◆ Excerpted passage ◆
↓↓↓
The stated purpose of the Northeast Project was to use authoritative academic research to restore historical facts and protect the stability of Northeast China—a region sometimes known as Manchuria—in the context of the strategic changes that have taken place in Northeast Asia since China's "Reform and Opening" started in 1978. Two of the project's leaders accused some foreign scholars and institutions of rewriting history to demand territory from China or to promote instability in the frontier regions, hence the necessity of the Project.
The Project has been criticized for applying the contemporary vision of China as a "unified multiethnic state" to ancient ethnic groups, states and history of the region of Manchuria and northern Korea. Under this ideology, it is assumed that there was a greater Chinese state in the ancient past. Accordingly, any pre-modern people or state that occupied any part of what is now the People's Republic of China is defined as having been part of Chinese history. Similar projects have been conducted on Tibet and Xinjiang, which have been named Southwest Project and Northwest Project, respectively.
Due to its claims on Gojoseon, Goguryeo and Balhae, the project sparked disputes with Korea. In 2004, this dispute threatened to lead to diplomatic disputes between the People's Republic of China and South Korea, although all governments involved seem to exhibit no desire to see the issue damage relations. However, there has been a shift from an anti-American and pro-China stance to a pro-American and anti-China stance in Korea as a strategic move.[when?]
The Northeast Project was approved (lixiang 立项) in 2001. Its first organizational meeting was held in Changchun (Jilin province) in June 2001 between representatives of the Chinese Academy of Social Science (CASS) and delegates from the Politburo of the Communist Party of Jilin Province, but the five-year project officially began in February 2002. The "Second Academic Conference on the History and Current State of the Northeast and on Gaogouli" (第二届东北边疆历史与现状暨高句丽学术研讨会) was held in Changchun in July 2002, organized by the "Research Center for Chinese Borderland History and Geography" (中国边疆史地研究中心; part of the CASS) and the Jilin Academy of Social Sciences, and supported by ten more academic institutions from the Northeast Chinese provinces of Jilin, Heilongjiang, and Liaoning.
Various figures have been cited for the Project's budget. One document issued by the "Northeast Project expert committee" (专家委员会) on 28 February 2002 earmarked funds of 15 million yuan (2.4 million US dollars) for the project, planning to use 2.5 million yuan per year. The funding was to come from three sources: the Chinese Ministry of Finance, the CASS itself, and the provincial committee of the Communist Party of Jilin, Liaoning, and Heilongjiang. Two articles unrelated to the Northeast Project claim that the Project had a budget of "an astounding 20 billion yuan" (3.21 billion US dollars), or about "three trillion Korean won."
↑↑↑
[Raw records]
↓↓↓
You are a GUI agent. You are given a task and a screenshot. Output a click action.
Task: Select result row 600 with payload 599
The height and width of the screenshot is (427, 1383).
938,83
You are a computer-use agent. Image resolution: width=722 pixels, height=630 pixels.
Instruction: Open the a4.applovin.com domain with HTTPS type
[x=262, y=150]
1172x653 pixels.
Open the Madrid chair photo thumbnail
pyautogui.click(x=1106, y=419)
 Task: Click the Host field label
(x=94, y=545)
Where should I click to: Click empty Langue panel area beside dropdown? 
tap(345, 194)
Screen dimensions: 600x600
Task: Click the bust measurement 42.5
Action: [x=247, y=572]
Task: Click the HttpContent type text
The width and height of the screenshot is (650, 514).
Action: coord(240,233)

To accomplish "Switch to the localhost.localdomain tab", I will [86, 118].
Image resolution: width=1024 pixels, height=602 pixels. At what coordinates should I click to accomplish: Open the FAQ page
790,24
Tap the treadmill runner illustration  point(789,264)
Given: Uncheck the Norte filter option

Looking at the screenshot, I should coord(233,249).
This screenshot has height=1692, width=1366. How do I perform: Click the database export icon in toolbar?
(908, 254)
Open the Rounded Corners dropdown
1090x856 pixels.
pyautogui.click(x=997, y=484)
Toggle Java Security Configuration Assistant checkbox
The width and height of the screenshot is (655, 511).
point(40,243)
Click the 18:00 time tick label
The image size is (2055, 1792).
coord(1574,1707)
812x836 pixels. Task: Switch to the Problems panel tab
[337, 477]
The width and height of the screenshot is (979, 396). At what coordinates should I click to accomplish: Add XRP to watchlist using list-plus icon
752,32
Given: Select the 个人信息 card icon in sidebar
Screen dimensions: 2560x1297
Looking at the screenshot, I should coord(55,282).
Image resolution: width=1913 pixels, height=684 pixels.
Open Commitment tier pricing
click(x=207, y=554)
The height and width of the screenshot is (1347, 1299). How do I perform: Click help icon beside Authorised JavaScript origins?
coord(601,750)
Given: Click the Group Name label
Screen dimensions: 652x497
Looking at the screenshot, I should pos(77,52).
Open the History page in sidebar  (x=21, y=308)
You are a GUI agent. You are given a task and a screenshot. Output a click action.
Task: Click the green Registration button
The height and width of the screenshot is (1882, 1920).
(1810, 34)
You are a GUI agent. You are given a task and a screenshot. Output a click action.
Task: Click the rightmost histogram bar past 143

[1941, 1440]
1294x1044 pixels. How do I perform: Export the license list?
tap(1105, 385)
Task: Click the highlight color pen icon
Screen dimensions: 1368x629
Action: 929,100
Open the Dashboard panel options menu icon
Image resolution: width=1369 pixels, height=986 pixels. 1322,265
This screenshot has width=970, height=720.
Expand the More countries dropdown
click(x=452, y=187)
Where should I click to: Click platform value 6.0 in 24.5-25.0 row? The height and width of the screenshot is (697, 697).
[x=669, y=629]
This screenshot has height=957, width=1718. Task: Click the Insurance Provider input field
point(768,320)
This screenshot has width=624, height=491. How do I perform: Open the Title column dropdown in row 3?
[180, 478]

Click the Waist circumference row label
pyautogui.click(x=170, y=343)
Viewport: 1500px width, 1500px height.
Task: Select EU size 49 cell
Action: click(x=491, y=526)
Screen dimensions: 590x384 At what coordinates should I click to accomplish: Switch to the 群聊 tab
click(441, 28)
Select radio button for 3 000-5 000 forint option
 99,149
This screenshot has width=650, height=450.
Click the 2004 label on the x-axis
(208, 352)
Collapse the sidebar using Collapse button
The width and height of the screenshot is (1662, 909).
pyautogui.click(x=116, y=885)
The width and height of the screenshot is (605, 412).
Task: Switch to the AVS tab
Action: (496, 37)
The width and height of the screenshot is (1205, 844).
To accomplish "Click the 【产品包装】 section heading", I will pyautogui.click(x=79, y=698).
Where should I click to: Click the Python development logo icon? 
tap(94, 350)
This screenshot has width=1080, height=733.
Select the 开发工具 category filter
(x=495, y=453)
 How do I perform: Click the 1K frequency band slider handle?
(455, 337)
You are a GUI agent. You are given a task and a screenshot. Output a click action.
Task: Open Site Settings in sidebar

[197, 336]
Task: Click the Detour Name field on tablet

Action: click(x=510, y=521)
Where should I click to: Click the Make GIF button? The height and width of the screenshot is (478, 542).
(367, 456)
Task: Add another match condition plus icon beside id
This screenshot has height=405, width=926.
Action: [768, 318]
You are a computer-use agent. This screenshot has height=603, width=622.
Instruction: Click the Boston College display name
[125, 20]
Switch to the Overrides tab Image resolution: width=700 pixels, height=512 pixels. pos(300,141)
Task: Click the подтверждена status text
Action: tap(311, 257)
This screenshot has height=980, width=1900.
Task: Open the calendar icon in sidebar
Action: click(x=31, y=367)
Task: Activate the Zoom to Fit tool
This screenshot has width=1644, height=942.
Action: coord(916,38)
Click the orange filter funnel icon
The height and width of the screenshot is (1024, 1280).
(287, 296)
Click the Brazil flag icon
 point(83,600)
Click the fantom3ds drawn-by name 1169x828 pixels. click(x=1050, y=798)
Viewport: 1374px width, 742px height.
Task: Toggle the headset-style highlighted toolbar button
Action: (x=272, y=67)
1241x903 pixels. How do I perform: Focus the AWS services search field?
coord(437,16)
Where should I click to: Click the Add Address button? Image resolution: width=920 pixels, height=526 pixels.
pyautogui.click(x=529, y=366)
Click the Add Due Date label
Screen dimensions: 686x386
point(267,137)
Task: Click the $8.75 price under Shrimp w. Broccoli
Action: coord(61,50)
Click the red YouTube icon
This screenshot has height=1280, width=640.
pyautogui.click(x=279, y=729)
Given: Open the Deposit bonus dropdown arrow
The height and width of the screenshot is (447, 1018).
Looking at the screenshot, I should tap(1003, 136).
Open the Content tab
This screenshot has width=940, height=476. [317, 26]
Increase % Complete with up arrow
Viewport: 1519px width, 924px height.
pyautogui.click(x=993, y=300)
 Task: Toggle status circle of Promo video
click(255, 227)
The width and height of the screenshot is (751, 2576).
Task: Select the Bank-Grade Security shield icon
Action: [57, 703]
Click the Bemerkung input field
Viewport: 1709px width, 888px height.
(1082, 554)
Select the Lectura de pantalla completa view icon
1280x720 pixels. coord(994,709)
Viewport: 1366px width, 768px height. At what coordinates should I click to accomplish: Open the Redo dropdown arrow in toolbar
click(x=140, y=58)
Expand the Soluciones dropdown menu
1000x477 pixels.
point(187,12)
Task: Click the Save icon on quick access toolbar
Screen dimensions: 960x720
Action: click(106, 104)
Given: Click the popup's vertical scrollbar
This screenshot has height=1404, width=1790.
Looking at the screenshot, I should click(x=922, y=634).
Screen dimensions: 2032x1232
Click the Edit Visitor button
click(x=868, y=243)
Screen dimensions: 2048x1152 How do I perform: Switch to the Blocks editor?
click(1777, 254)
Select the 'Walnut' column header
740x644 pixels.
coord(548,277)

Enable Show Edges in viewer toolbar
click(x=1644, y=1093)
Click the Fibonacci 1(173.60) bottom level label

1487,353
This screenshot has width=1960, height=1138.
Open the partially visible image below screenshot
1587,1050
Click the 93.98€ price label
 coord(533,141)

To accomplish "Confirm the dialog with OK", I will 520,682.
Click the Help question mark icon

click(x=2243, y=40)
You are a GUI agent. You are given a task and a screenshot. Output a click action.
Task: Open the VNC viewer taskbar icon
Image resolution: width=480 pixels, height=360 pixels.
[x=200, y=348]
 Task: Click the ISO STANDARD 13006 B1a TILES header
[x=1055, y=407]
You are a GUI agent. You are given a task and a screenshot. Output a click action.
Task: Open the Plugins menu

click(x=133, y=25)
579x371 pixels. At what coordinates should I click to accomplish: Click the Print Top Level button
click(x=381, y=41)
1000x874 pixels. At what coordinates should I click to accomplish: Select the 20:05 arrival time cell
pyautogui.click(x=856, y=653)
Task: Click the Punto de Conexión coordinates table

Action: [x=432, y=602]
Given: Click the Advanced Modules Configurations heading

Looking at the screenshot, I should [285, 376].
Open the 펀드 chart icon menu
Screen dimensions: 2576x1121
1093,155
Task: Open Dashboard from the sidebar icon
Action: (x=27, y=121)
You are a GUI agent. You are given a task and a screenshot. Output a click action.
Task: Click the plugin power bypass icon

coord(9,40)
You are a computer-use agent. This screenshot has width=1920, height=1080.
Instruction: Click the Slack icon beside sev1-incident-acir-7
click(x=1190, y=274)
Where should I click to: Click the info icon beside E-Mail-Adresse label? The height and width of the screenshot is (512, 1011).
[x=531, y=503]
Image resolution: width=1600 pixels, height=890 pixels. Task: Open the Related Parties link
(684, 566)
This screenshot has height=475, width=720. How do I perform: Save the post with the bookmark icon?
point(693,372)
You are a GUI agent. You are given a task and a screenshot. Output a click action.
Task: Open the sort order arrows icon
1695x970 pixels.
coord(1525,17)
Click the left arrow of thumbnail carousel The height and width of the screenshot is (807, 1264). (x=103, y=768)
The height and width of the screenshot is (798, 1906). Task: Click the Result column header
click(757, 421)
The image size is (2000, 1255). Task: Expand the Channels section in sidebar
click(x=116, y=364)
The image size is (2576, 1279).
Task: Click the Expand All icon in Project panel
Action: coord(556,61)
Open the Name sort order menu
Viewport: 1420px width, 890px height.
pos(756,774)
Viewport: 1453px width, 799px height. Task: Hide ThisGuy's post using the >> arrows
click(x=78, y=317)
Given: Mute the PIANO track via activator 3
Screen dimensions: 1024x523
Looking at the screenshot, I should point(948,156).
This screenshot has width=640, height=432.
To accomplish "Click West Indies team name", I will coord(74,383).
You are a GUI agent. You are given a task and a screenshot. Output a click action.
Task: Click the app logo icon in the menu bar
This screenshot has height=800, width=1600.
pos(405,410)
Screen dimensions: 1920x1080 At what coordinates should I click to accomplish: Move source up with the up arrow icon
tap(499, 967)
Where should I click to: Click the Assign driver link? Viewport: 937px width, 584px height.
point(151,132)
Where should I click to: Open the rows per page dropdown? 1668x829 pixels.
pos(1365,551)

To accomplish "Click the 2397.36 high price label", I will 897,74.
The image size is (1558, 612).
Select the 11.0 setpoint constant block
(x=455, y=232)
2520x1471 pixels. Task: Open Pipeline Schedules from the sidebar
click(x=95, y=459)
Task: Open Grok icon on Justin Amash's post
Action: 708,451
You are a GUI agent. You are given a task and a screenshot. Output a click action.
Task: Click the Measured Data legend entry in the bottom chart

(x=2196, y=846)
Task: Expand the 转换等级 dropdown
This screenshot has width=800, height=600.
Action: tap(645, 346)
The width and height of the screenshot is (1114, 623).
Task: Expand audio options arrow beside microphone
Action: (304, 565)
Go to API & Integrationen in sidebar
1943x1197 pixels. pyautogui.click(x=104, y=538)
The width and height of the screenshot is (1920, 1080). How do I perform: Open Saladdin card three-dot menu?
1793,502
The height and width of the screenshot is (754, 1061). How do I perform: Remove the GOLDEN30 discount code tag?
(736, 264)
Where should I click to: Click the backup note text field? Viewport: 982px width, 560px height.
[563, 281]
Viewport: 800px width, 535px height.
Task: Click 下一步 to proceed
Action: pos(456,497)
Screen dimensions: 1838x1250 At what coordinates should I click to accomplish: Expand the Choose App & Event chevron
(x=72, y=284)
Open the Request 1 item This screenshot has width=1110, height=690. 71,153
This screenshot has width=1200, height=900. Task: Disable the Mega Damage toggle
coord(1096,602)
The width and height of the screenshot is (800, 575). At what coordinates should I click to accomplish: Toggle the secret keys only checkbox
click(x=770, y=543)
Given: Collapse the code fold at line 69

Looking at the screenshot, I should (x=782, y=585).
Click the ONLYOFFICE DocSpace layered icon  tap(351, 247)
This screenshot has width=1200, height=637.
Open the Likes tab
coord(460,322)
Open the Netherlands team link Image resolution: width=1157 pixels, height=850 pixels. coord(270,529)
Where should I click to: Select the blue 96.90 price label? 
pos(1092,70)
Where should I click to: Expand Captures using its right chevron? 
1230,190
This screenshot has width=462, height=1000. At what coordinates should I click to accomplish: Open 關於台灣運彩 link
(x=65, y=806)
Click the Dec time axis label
↑↑↑
Reproduce, word for word, the stretch of the Northeast Project passage above from "The stated purpose" through "of the Project.".

◆ The result ◆
The stated purpose of the Northeast Project was to use authoritative academic research to restore historical facts and protect the stability of Northeast China—a region sometimes known as Manchuria—in the context of the strategic changes that have taken place in Northeast Asia since China's "Reform and Opening" started in 1978. Two of the project's leaders accused some foreign scholars and institutions of rewriting history to demand territory from China or to promote instability in the frontier regions, hence the necessity of the Project.